Drain lids in proposed extension site!?!

Discussion in 'Getting Started FAQ' started by BradleyMc, Aug 29, 2018.

  1. BradleyMc

    BradleyMc New Member


    Myself and my partner are in the process of buying our first house. The house we have identified is quite small however has a large garden, something we would like to exploit by installing a full width single story extension.

    Upon inspecting the site, it has become apparent that there are two Drain lids in the proposed area where we would like to construct the extension. I have contacted Thanes Water who are responsible for the drainage services within the area who have stated they are shared pipes (sewers). As we are an end of terraced house, the end which is closer to the main Thames water outlet we are confident everyone else’s and our waste runs through these pipes towards the road.

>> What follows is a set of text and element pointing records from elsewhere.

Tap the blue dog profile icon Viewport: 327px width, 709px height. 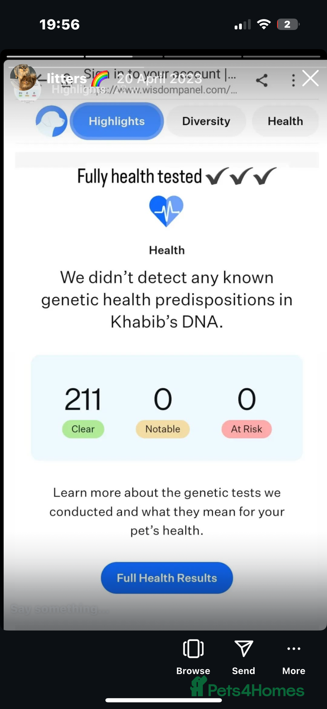coord(51,121)
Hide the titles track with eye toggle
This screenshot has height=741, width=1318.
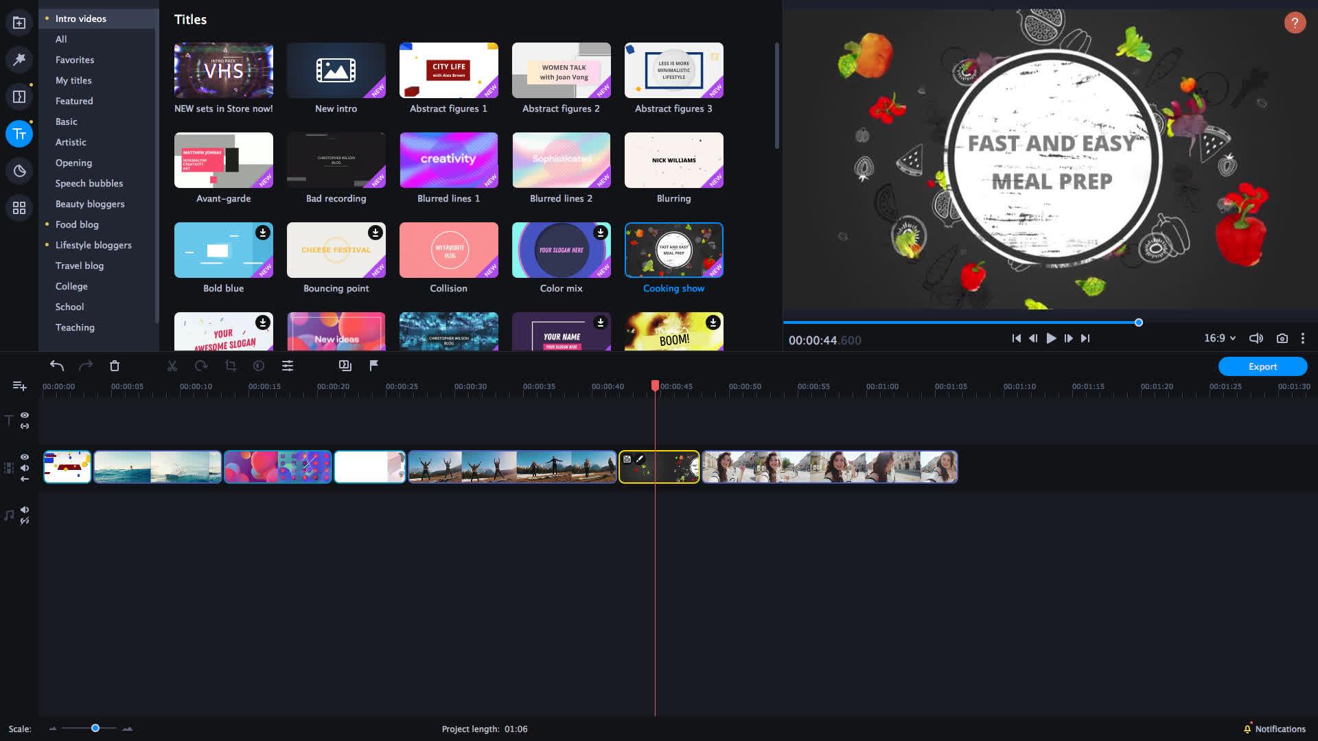25,415
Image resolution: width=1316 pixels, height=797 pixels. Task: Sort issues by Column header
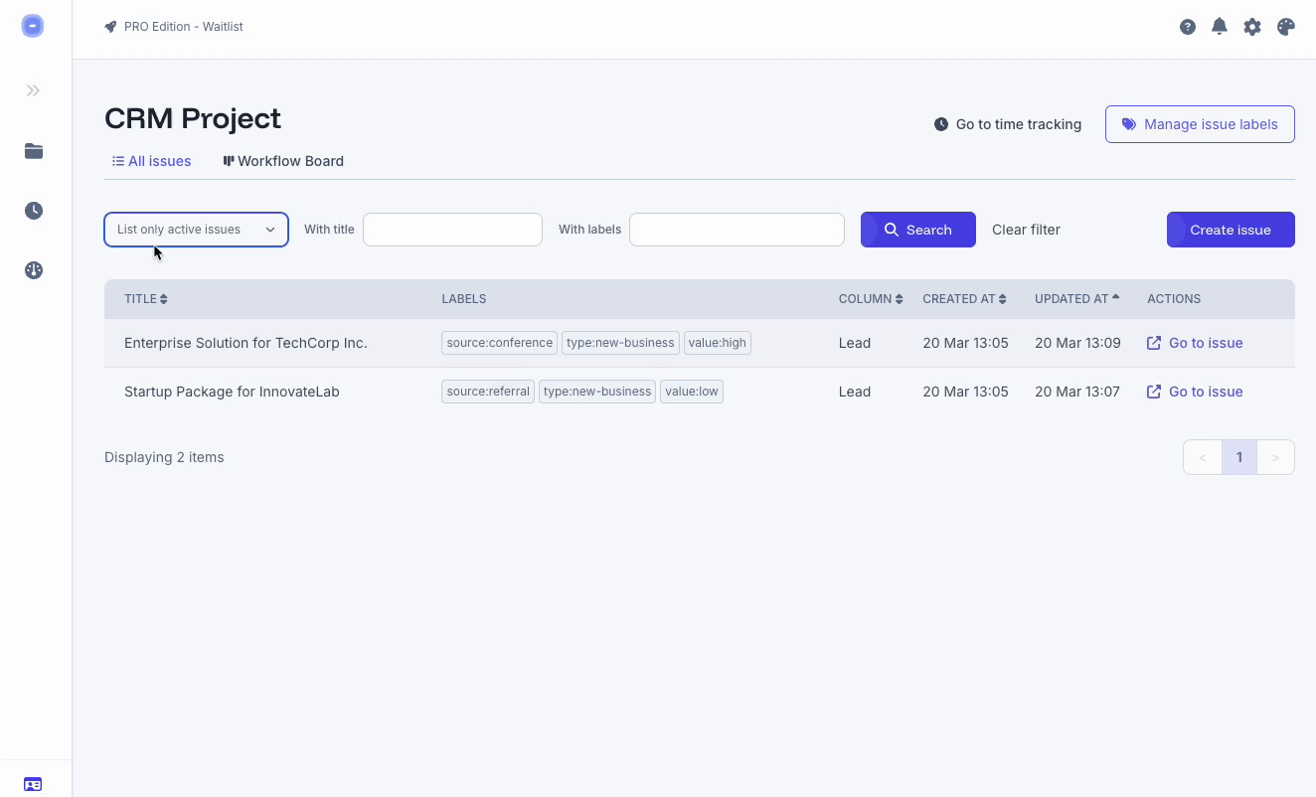870,299
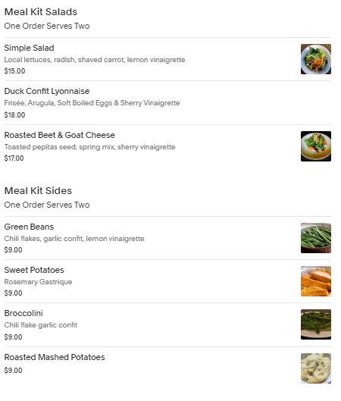The width and height of the screenshot is (341, 401).
Task: Select the Broccolini item title
Action: click(x=23, y=313)
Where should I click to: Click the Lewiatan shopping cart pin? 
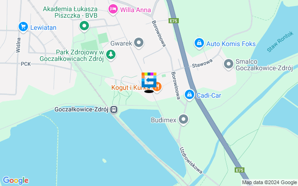pyautogui.click(x=23, y=27)
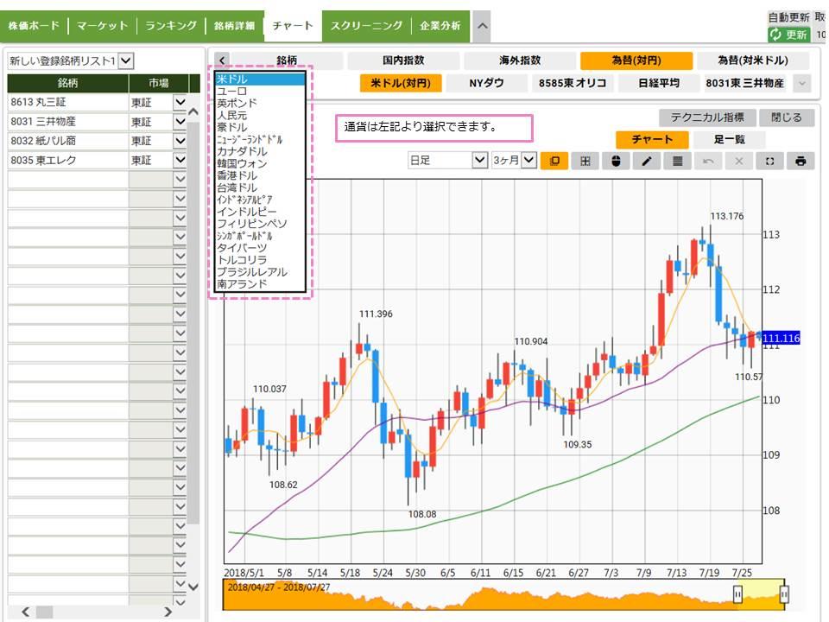The width and height of the screenshot is (829, 622).
Task: Click the green 更新 refresh button
Action: (788, 35)
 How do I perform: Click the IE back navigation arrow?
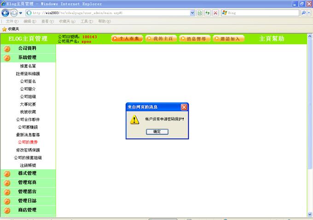pyautogui.click(x=6, y=13)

    I personally have no experience with drains so decided to turn to the internet. I have come across a few solutions some more costly then others and some actually not possible (double sealed lid in existing location with acces in house as Thanes Water do not allow this - conversation I had this morning with them).

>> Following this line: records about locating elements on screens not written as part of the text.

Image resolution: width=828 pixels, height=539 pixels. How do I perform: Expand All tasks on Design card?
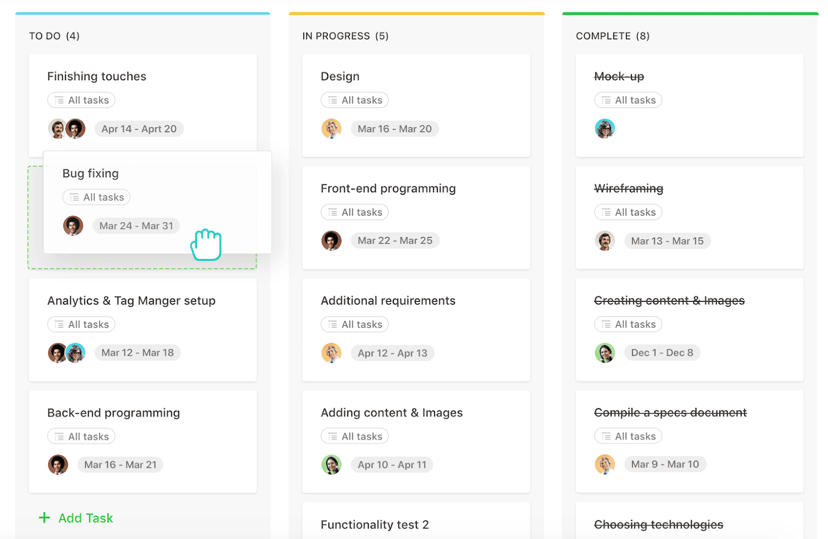click(x=354, y=100)
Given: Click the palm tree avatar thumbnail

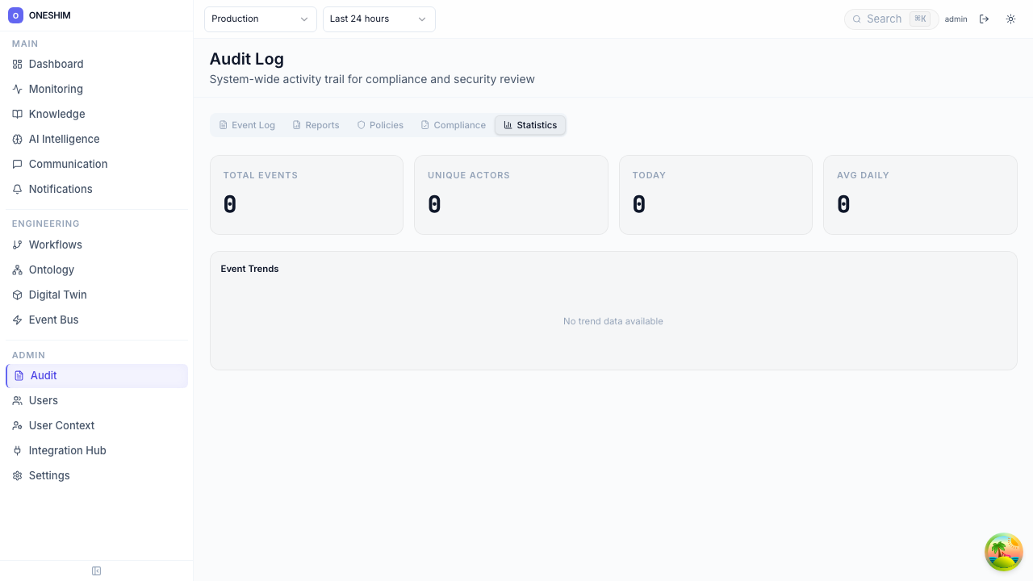Looking at the screenshot, I should point(1003,552).
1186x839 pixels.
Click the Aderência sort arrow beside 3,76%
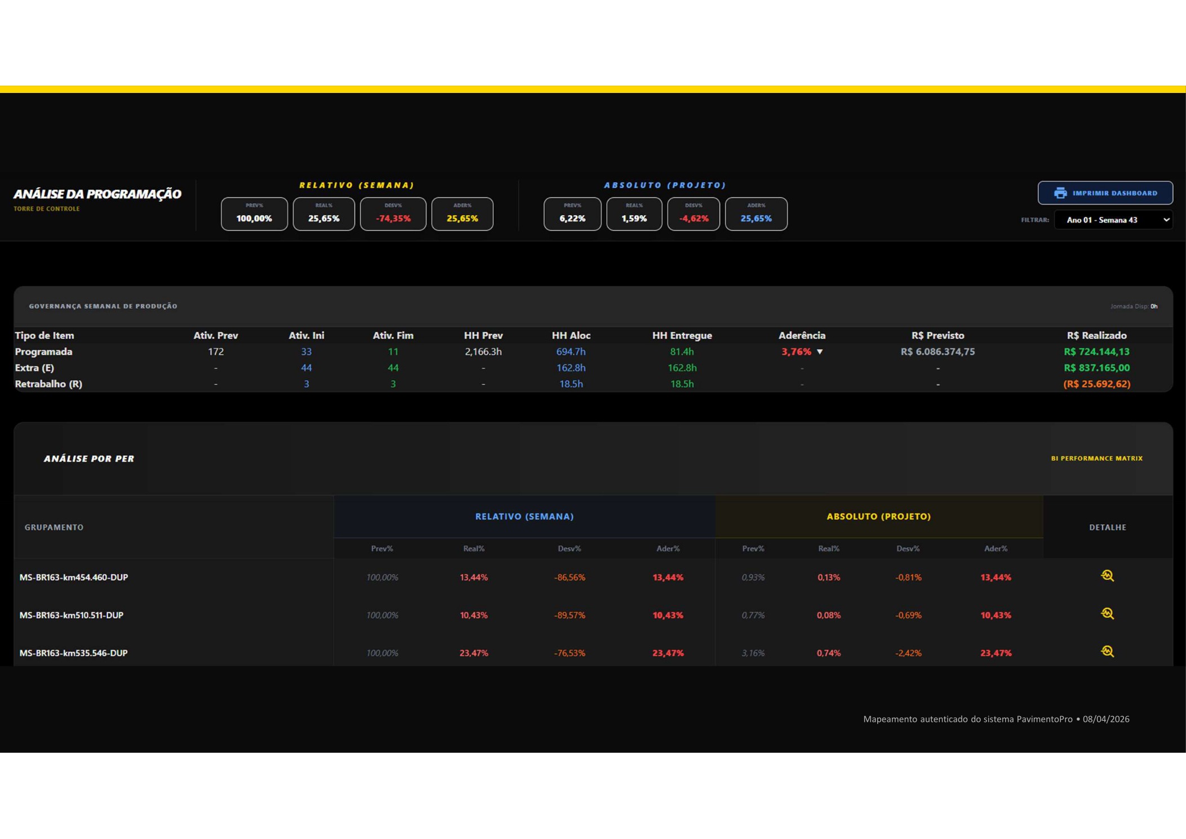820,352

    The solutions that I have conjured in my head are as follows, please bare in mind I have no drainage experience and this is all from online research:

    - Install a “Y” junction to take the inspection chamber further down the garden, away from the proposed site.

    - install a new independent pipe for our property Run this parallel to the existing pipe, this takes away the need for an inspection chamber as there is now no join?

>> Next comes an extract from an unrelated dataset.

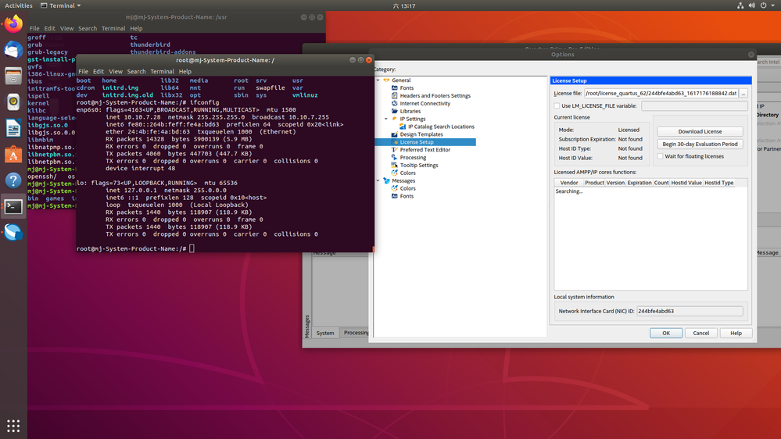Open Firefox from the dock
The width and height of the screenshot is (781, 439).
(13, 24)
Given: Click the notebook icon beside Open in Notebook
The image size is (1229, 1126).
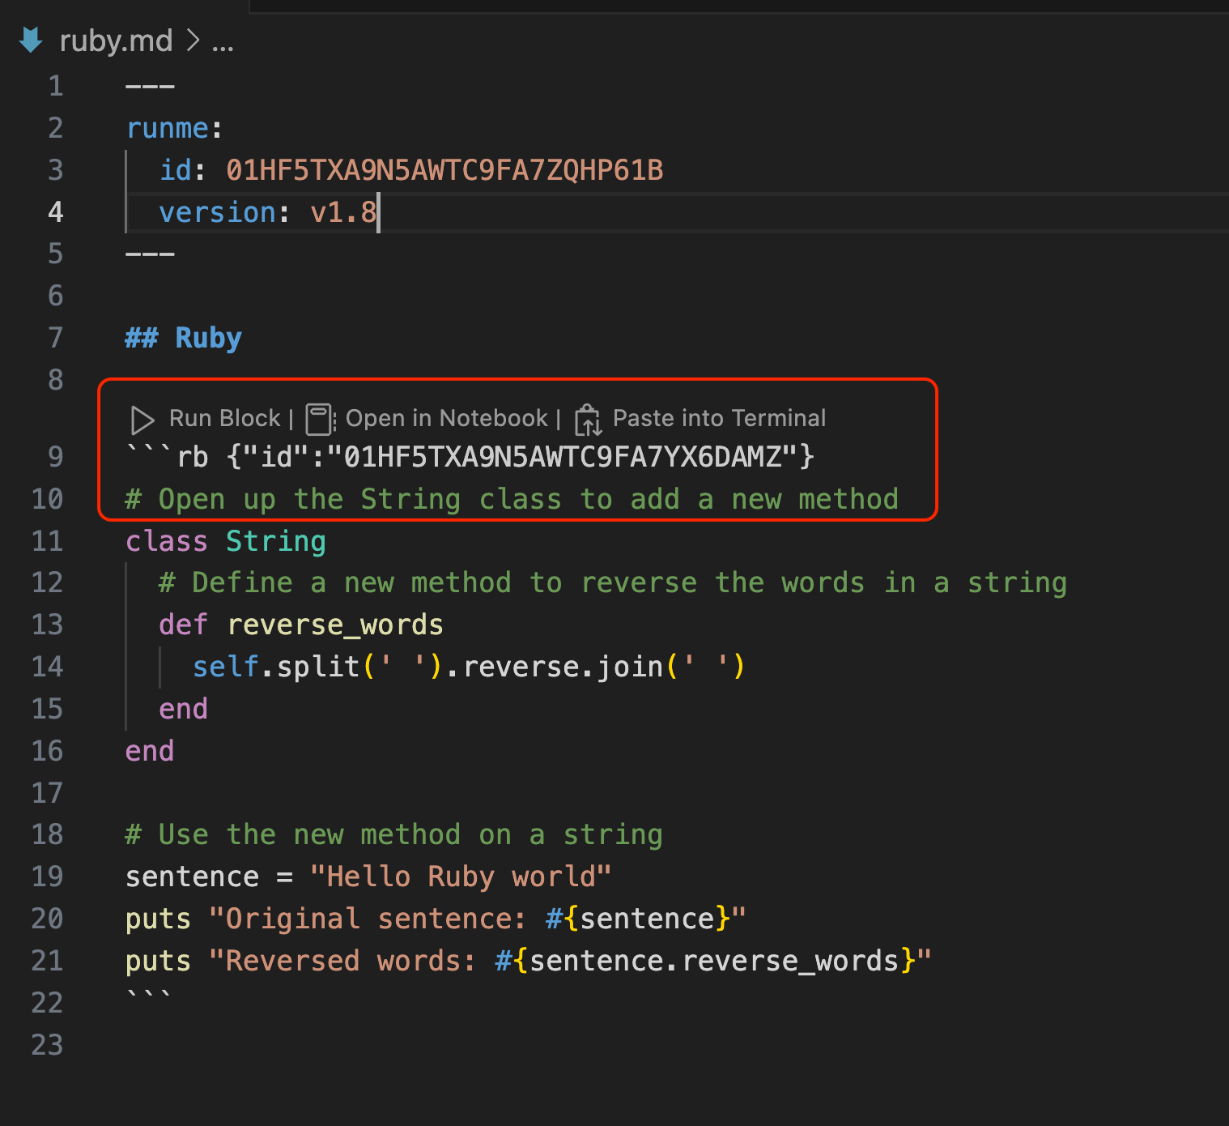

    - write to the council (third party) and request we move the inspection chamber to the other side of our boundary.

    Ive decided to raise my concerns on this forum in hope of finding a cost effective or realistic solution. All opinions are welcome, positive or negative as well as insights from those with similar experiences and how you overcome them.

    Thanks in advance for taking the time to respond!
  2. chippie244

    chippie244 Well-Known Member

    Or buy a different house.
    rogerk101 and Heat like this.
  3. Heat

    Heat Well-Known Member

    You need an expert (builder or plumber exoerienced with sewer work will do) to take a look at it all and give you a definite answer.
    Whatever needs done to the sewer will require a plan and building control approval and inspection, especially on a shared sewer system.
    I also would try to buy another house tbh, but if you really want that house and sewer proves to be not impossible, then fine
  4. KIAB

    KIAB Well-Known Member

    Walk away & find another house.

    Not worth the hassle & grief to sort out,can/will end up costing a fortune to sort out.

    With them being Thames Water & public sewers, you could be looking at thousands & not hundreds to move them, if they can be moved.
    Last edited: Aug 30, 2018
    rogerk101 likes this.
  5. rogerk101

    rogerk101 Well-Known Member

    This is a legal / bureaucratic issue with Thames Water, and not a plumbing or building regs issue.
    Your conveyancing lawyer is usually responsible for pointing out issues with the deeds of the property you're looking to buy. He/she should have pointed out that the deeds contain least one easement, which provides the sewer supplier their public sewerage rights on the property. This is necessary because they use the property to convey waste from more than just the waste generated on the property ... it conveys waste from other neighbouring properties, making them public sewers.
    Even the world's most competent plumber is still just a plumber. Even the best intentioned building control office can only judge whether or not something adheres to building regulations. This is a matter for you (or your lawyer) and Thames Water.
    KIAB likes this.
  6. Penelopejean

    Penelopejean New Member

    Hello BradleyMc,
    I was wondering if you decided to buy that house? Last year my daughter bought a similar type ex-Local Authority house with a quite an old conservatory which had been built over her shared mains drain, probably illegally. The manhole cover is hidden under vinyl flooring. I don't think she'll have a chance to update the conservatory or ever build an extension but I think once the 2 bedroomed house is too small for them she will have to move. Enjoy the lovely large garden as she does in the meantime and look forward to buying a larger house later on.
    Good Luck Penny
  7. Richard_

    Richard_ Active Member

    It's not impossible to build over a sewer and other utilities but it would be ridiculously expensive for a small house. Also the water company retain the right to dig up the sewer which for a single storey extension would probably demolish it.

    That's a big reason why shopping centre layouts often follow the old street pattern for the walkways, or office developments are divided into blocks on the old street layout. It's just in case someone needs to dig a big hole to reach major utility routes.

    However.... there's always an alternate. If the sewer only serves a single set of terraces it'll be small enough to squeeze alongside the fence line with a clear strip a few metres wide for maintenance. The legal fees will run into thousands so unaffordable for a single storey extension.

    If the diversion liberated land for a 4 bed house then it might be worth it.